- Born: October 25, 1966 (age 59)
- Education: University of Michigan (B.A.) University of California, Santa Barbara (PhD)
- Occupation: Academic
- Writing career
- Language: English
- Period: Late 1990s–present
- Subjects: Feminism, self-defense, film, cyberactivism, Evolution, movie violence
- Notable work: Real Knockouts

= Martha McCaughey =

American academic and author (born 1966)

Martha McCaughey (born October 25, 1966) is an American academic and author. She was the director of Women's Studies at Appalachian State University at, prior to that, at Virginia Tech. Her research and writings have dealt extensively with evolutionary psychology as applied to gender. She is the author of The Caveman Mystique: Pop-Darwinism and the Debates over Sex, Violence, and Science (2008, Routledge), which takes an original perspective on the "science wars" and also challenges both evolutionary psychologists and their feminist critics to think about masculinities as textual.

==Writings==
Among McCaughey's writings are two similarly titled books: Real Knockouts: the Physical Feminism of Women’s Self-Defense (ISBN 0-8147-5577-1) in 1997 and Reel Knockouts: Violent Women in the Movies (ISBN 0-292-75251-2), which she co-edited in 2001 with Neal King.

Real Knockouts made McCaughey's mark in feminist theory, as the first comprehensive attempt to bridge the gap between academia and mainstream women's self-defense. In it, she defines the self-defense movement serves as a form of feminist empowerment and consciousness raising that can be used to make feminist theory accessible to women who would otherwise be unreceptive. She also proposes the idea that by participating in self-defense, women change the definition of femininity and alter the gender roles, both male and female, that support existing rape culture. Although McCaughey takes a generally positive stance regarding self-defense, and dedicates a chapter to countering various criticisms of women's self-defense from within feminist theory, she does acknowledge and examine several practical and legal concerns with self-defense. As part of that, she analyzes the legal repercussions of violent self-defense, including consideration of the way that racism, classism, sexism, and stereotypes concerning battered wife syndrome affect the legal system's judgement on whether or not a woman's self-defense is legitimate.

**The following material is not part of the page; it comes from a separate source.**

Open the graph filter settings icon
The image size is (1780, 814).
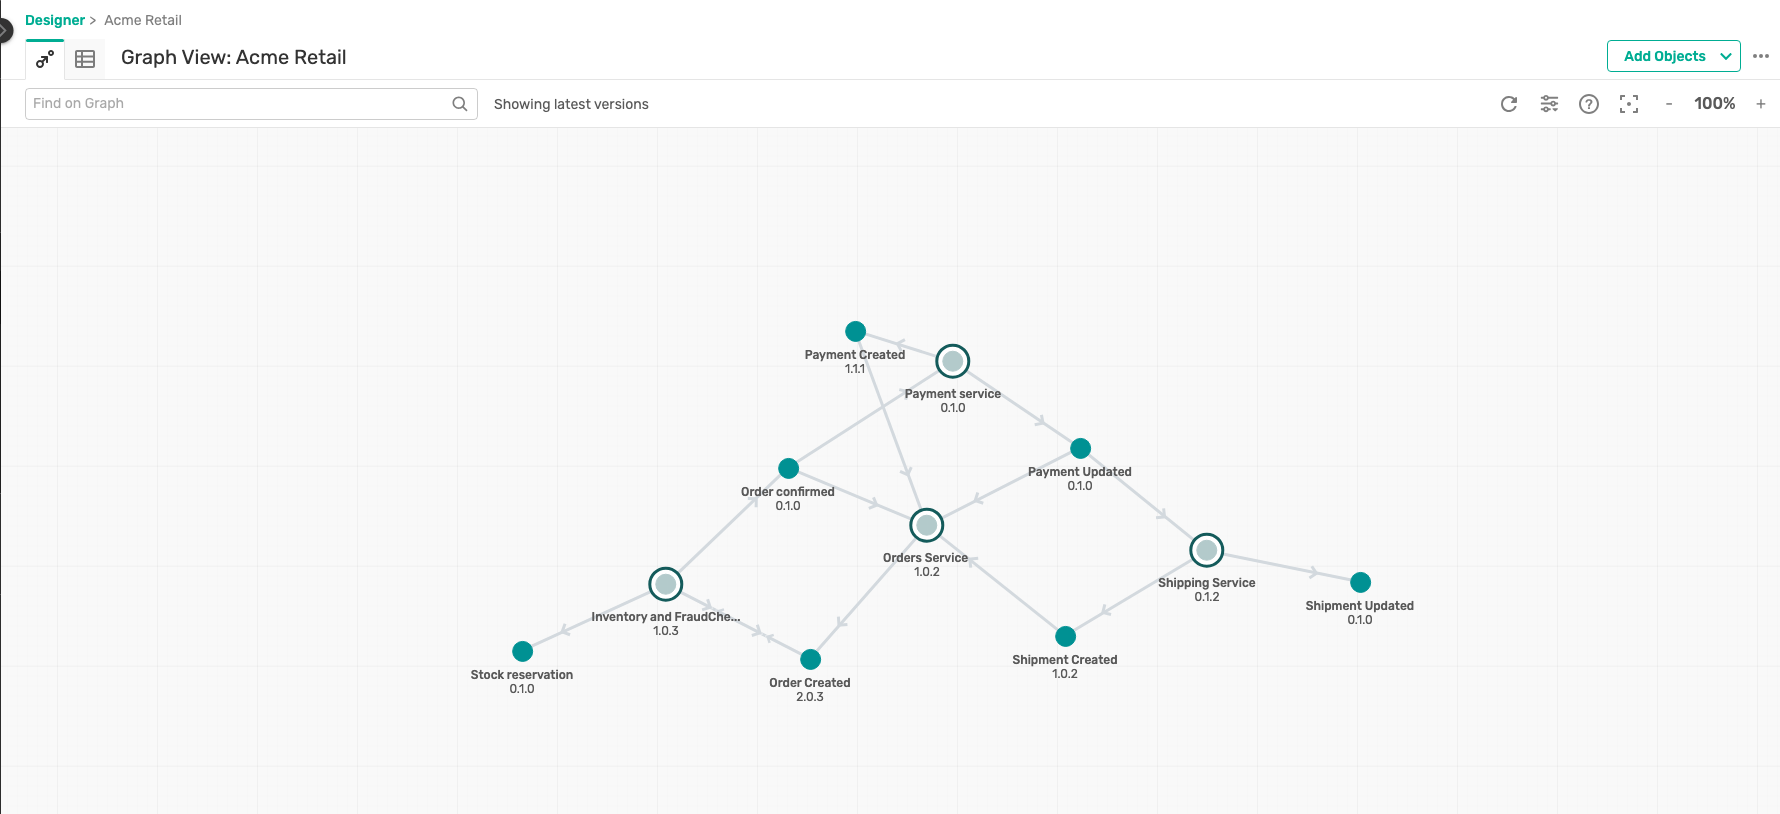coord(1549,104)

Reel Knockouts (co-edited with Neal M. King) is a collection of essays that examine portrayals of violent women in film.

She is also the co-editor, with Michael D. Ayers, of Cyberactivism: Online Activism in Theory and Practice (2003, Routledge), and the editor of Cyberactivism on the Participatory Web (2014, Routledge).

Most recently, McCaughey has written a number of essays on feminism, academic freedom, and the purpose of the university.